El Ayuntamiento de Benidorm solicita una subvención a Diputación para restaurar la Torre de Morales, catalogada como BIC

El proyecto, valorado en algo más de 200.000 euros prevé actuar en el interior y cubierta de esta torre defensiva del siglo XVI

El Ayuntamiento de Benidorm ha solicitado a la Diputación Provincial de Alicante una subvención para restaurar la Torre de Morales en base al proyecto redactado y aprobado en junio de 2019. La Junta de Gobierno Local (JGL), a propuesta de la concejal de Patrimonio Histórico, Ana Pellicer, ha aprobado participar de la convocatoria del Plan Provincial para la rehabilitación y puesta en valor del patrimonio arquitectónico de carácter histórico municipal de localidades de menos de 75.000 habitaciones.

Pellicer ha explicado que “según las bases de la convocatoria, la subvención para un municipio del tamaño de Benidorm podría alcanzar hasta el 70% del coste del proyecto de rehabilitación, que está valorado en algo más de 200.000 euros”.  

La edil ha recordado que “la Torre de Morales es uno de los monumentos patrimoniales más importante de Benidorm, catalogado como BIC. De ahí, el interés del Ayuntamiento desde hace varios años por intervenir en esta construcción defensiva del siglo XVI y de optar ahora a esta convocatoria de ayudas lanzada por la Diputación Provincial de Alicante”.

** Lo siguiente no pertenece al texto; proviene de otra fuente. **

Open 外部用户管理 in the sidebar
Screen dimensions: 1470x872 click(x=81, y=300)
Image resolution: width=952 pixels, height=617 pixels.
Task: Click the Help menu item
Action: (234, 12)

El proyecto de restauración aprobado en 2019, plantea una actuación tanto en la superficie como en el interior encaminada a hacer la torre visitable, “acercando de esta forma aún más nuestro patrimonio histórico a la ciudadanía y haciéndolo aún más atractivo, sobre todo para las generaciones más jóvenes”.

Localizada en la avenida de Villajoyosa, en una franja que en el siglo XVI se ubicaba junto al Camino Real, la de Morales es, según la Dirección General de Cultura, “una torre prismática de unos cuatro metros de lado en la base. Se conserva hasta la altura aproximada de siete metros. Su fábrica es de mampostería de irregular tamaño tomada con mortero que es de cemento en las reparaciones más modernas. Las esquinas se encuentran reforzadas mediante sillarejo de diferente tamaño”.

La torre fue, además, utilizada como “vivienda”, y “en su interior se distribuyen tres niveles de pisos”. Anteriormente estos tres niveles estaban comunicados entre sí por una escalera de caracol. Por ello, el proyecto contempla la construcción de una escalera de este tipo una vez se demuelan los elementos impropios en el interior de la torre. Asimismo, el proyecto prevé restaurar la azotea, permitiendo la salida al exterior, reponer las carpinterías de madera, instalar luz eléctrica en el interior, y eliminar los focos de iluminación situados en la facha de la torre sustituyéndolos por otros ubicados a una distancia adecuada.

Además, la actuación recoge también la instalación de paneles informativos y descriptivos de la torre, que actualmente se encuentra tapiada y cerrada.

Pellicer ha señalado que “hace dos años actuamos en el entorno de la torre, enclavada en nuestra trama urbana, para hacerlo más accesible y al mismo tiempo facilitar las futuras visitas a este BIC”.